The Acer Jade Primo is a smartphone designed to run Windows 10 software. It’s also one of the first phones that’s expected to support Microsoft’s Continuum for phone feature. This lets you connect an external keyboard, mouse, and display to use your phone like a desktop computer.

Microsoft has two Lumia phones with support for Continuum on the way. They should be available in November with prices starting at $549.

But Acer’s Jade Primo might be cheaper: Semicurrent reports the company has announced that the Jade Primo be available in the Philippines in December for about just over $400.

acer jade primo

When you connect a supported phone to an external display, Continuum will provide a desktop-like user interface. The Start Screen becomes a Start Menu. There’s a desktop and taskbar. And apps take advantage of the extra screen real estate to display multi-column views.
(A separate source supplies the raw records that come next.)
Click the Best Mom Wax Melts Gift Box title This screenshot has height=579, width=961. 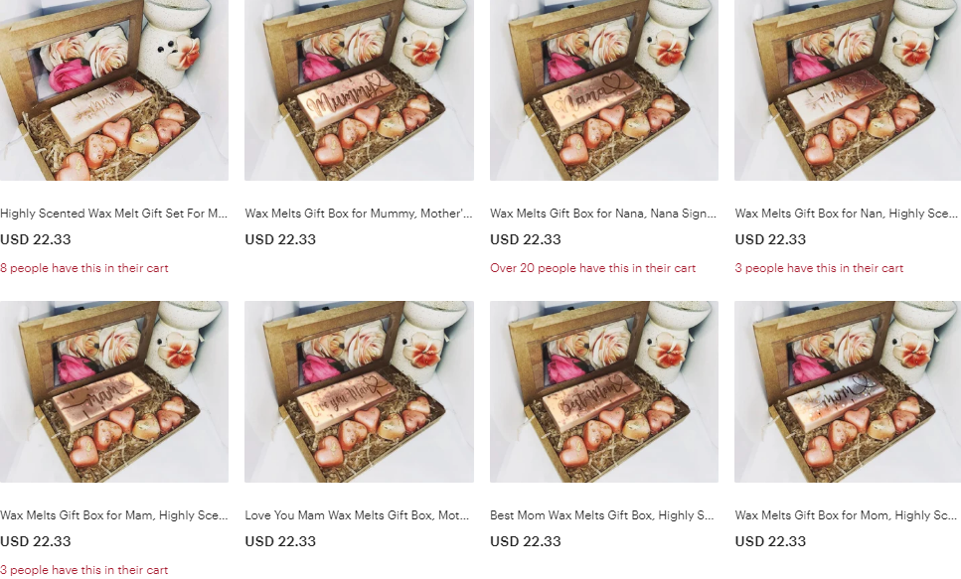pos(602,515)
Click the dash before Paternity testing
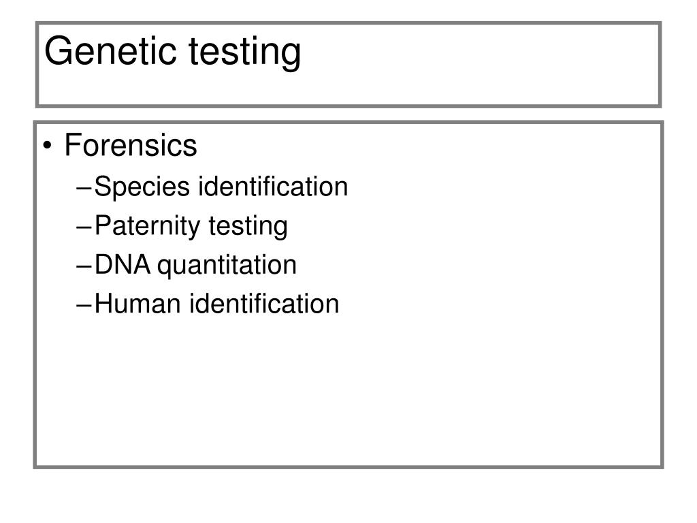Screen dimensions: 697x523 point(85,227)
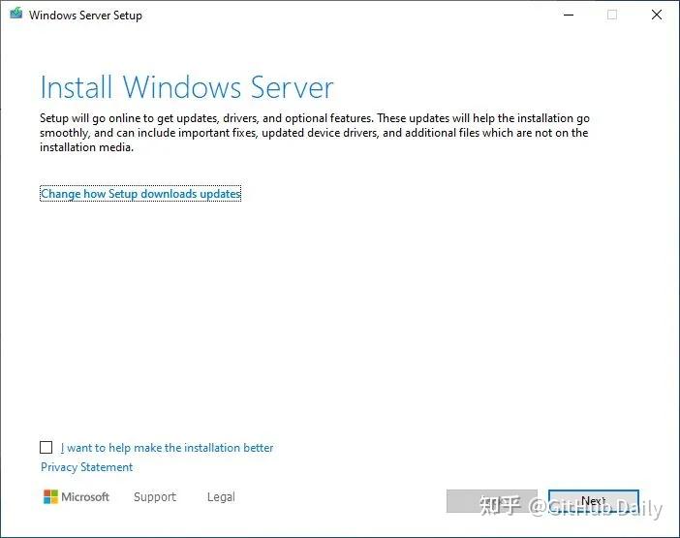Click the '@GitHub Daily' watermark text
The width and height of the screenshot is (680, 538).
click(x=597, y=508)
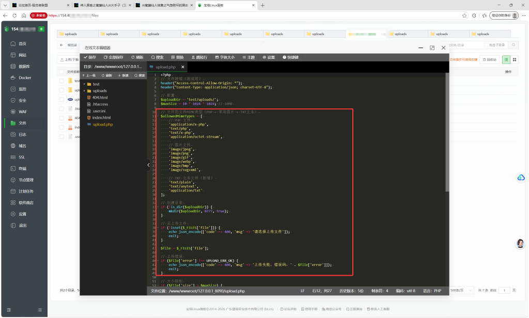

There are some limitations. Right now Continuum for phone only allows you to view a single full-screen app at a time. And you’ll only be able to use Universal Windows Apps, which means legacy Windows programs that haven’t been converted into Windows Store apps won’t run.

That said, Continuum does present some interesting features. You can use connect your phone to a desktop dock, for instance, and edit Office documents on a big screen using keyboard and mouse shortcuts. While you’re doing that, you can still take calls, respond to text messages, or even surf the web on your phone. The phone continues to function as a phone even while it powers your desktop experience.

Microsoft will begin rolling out Windows 10 software updates to older phone soon, but none of those phones have the hardware to support Continuum. But it looks like you may not need to spend all that much money to buy a phone that does have the right hardware.

In the Philippines, Acer is reportedly going to charge 18,990 PHP, which is about $408. It’s not clear if that price includes the desktop docking station, (although Acer is expected to offer a desktop bundle in at least some markets), and it’s also not clear if the phone will cost more (or less) in other markets. But the price makes this phone very competitive with other recent smartphones: it’s cheaper than a 32GB Google Nexus 5X, for instance.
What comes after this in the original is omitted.